All of this was on the minds of SEJ's strategic planning group at the New Orleans retreat, where we committed SEJ's board and staff to re-examine our programs and services, find creative ways to grow and diversify our membership, engage both volunteers and staff to prevent burnout and renew SEJ, and make SEJ a leader in defining journalistic integrity.

One critical issue in the old plan that we didn't mention was building SEJ's stature. The reason?We're there. It's a testament to the hard work of SEJ's staff and volunteers that we have come so far in earning both public trust and the respect of our peers.

Are there bumps in the road ahead? Almost certainly. SEJ faces internal pressure from our growing number of freelancers to help them make ends meet. Some ideas are easy — like serving as a clearinghouse for information about publications. Some are harder, demanding significant staff time — like offering SEJ as a fiscal sponsor for members who win grants. Some may not be possible, like providing health insurance, which our lawyer has told us could run afoul of IRS guidelines for 501(c)(3) non-profit groups. But we are committed to exploring all of these possibilities, and many more.

There are also powerful external pressures. Keeping a steady stream of funding coming at a time when philanthropies are retrenching may be SEJ's biggest challenge of all. This summer, SEJ's board and staff will sit down with funders to brainstorm ways to keep environmental reporting strong, and better yet — to take advantage of this transition to create that vision of environmental journalism that is even more robust and credible.

Two members of the SEJ board recently lost their jobs, casualties of the current industry chaos. And yet, we're still fundamentally optimistic about the future.
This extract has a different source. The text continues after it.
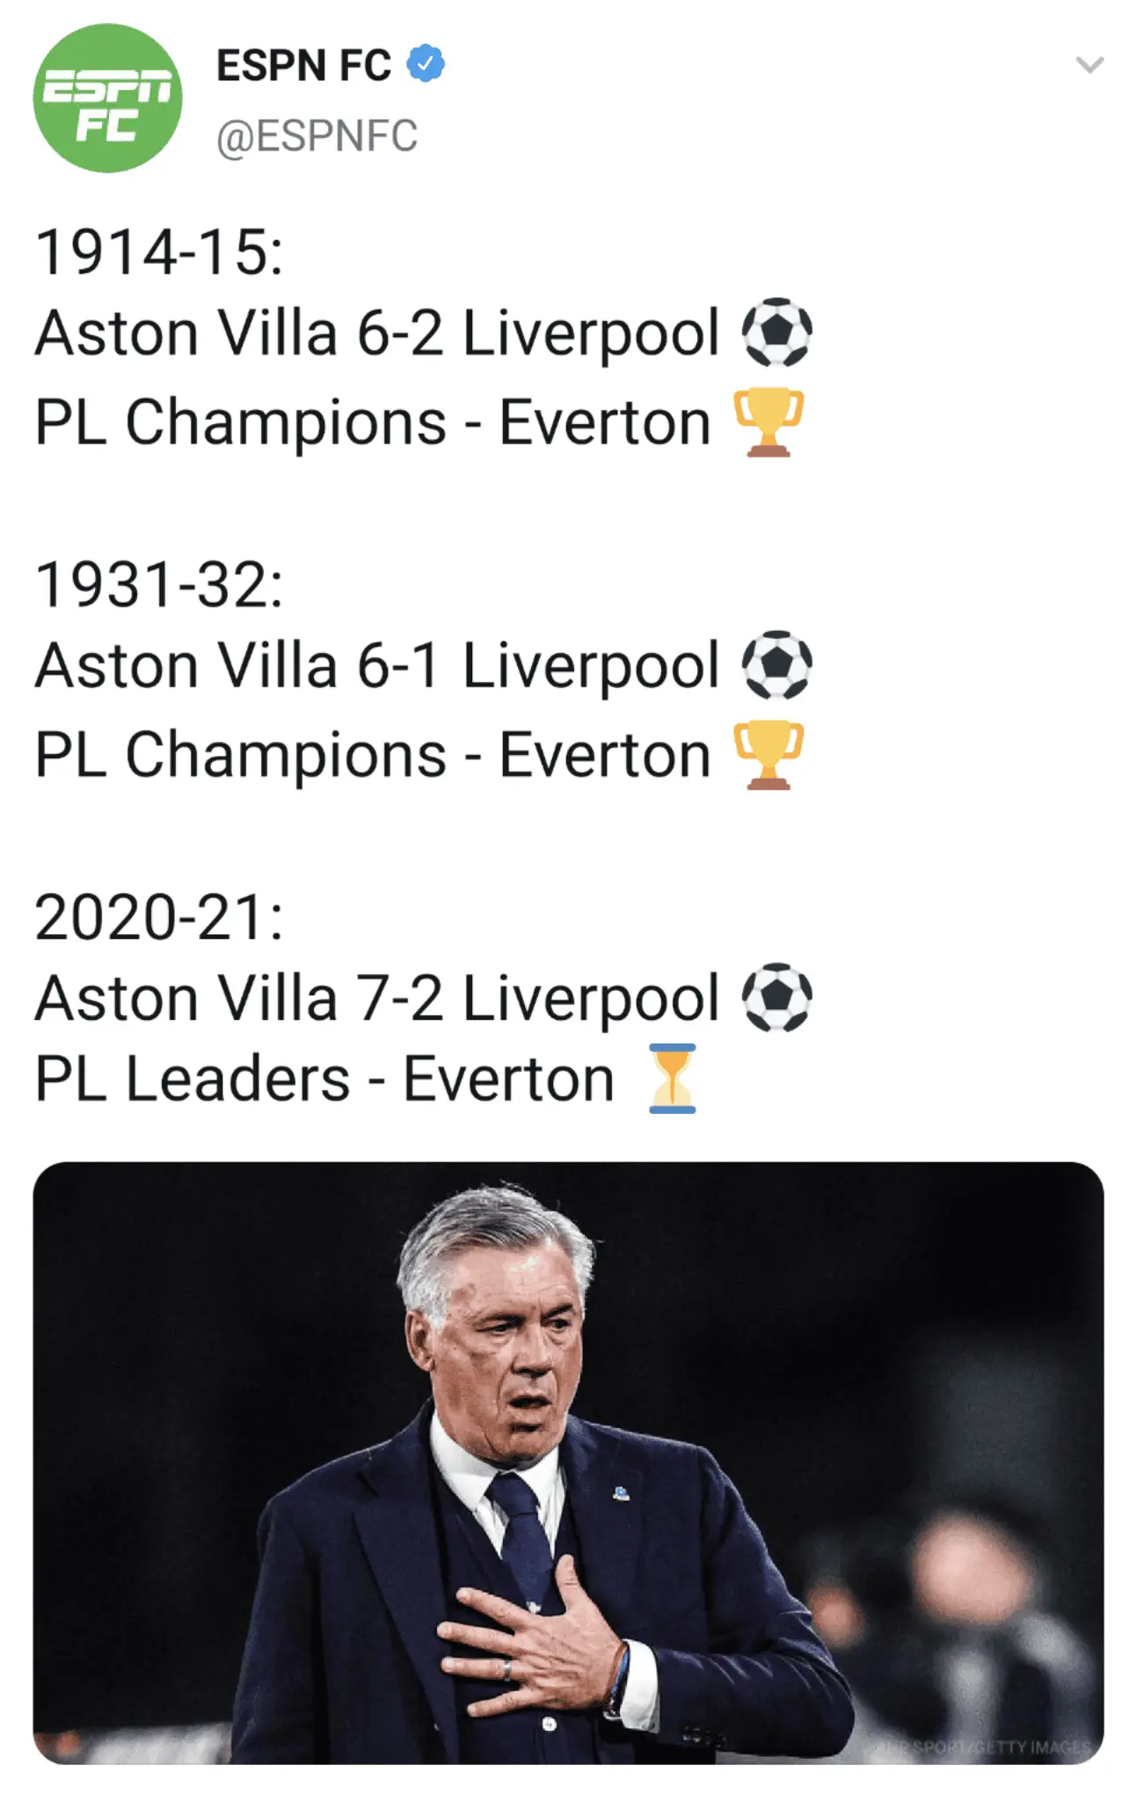Open the ESPN FC display name

pos(303,66)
There will be a new model for journalism. And our story is so compelling that the need for people who can cover it well can't do anything but grow. The hard part is getting from here to there.

I love the sign you often see on tip jars in Portland coffeehouses — "Fear change?"

Sure, change is frightening, because it shakes our world and forces us to go somewhere new, a place where we're no longer comfortable. But afterwards, we often find ourselves somewhere better.

SEJ can handle change.

A week after SEJ's new website launched in May, SEJ staff moved into a new headquarters. The rent is cheaper, but the new offices are filled with light, and views of trees and green leaves. The new website is not just beautiful — it's infinitely better organized. And as we finish one transition, we get ready for the next, and the next, and the one after that.

Like the gumbo, the strategic planning retreat was a renewal of historic values, with added spice.

Christy George, SEJ board president, is special projects producer for Oregon Public Broadcasting.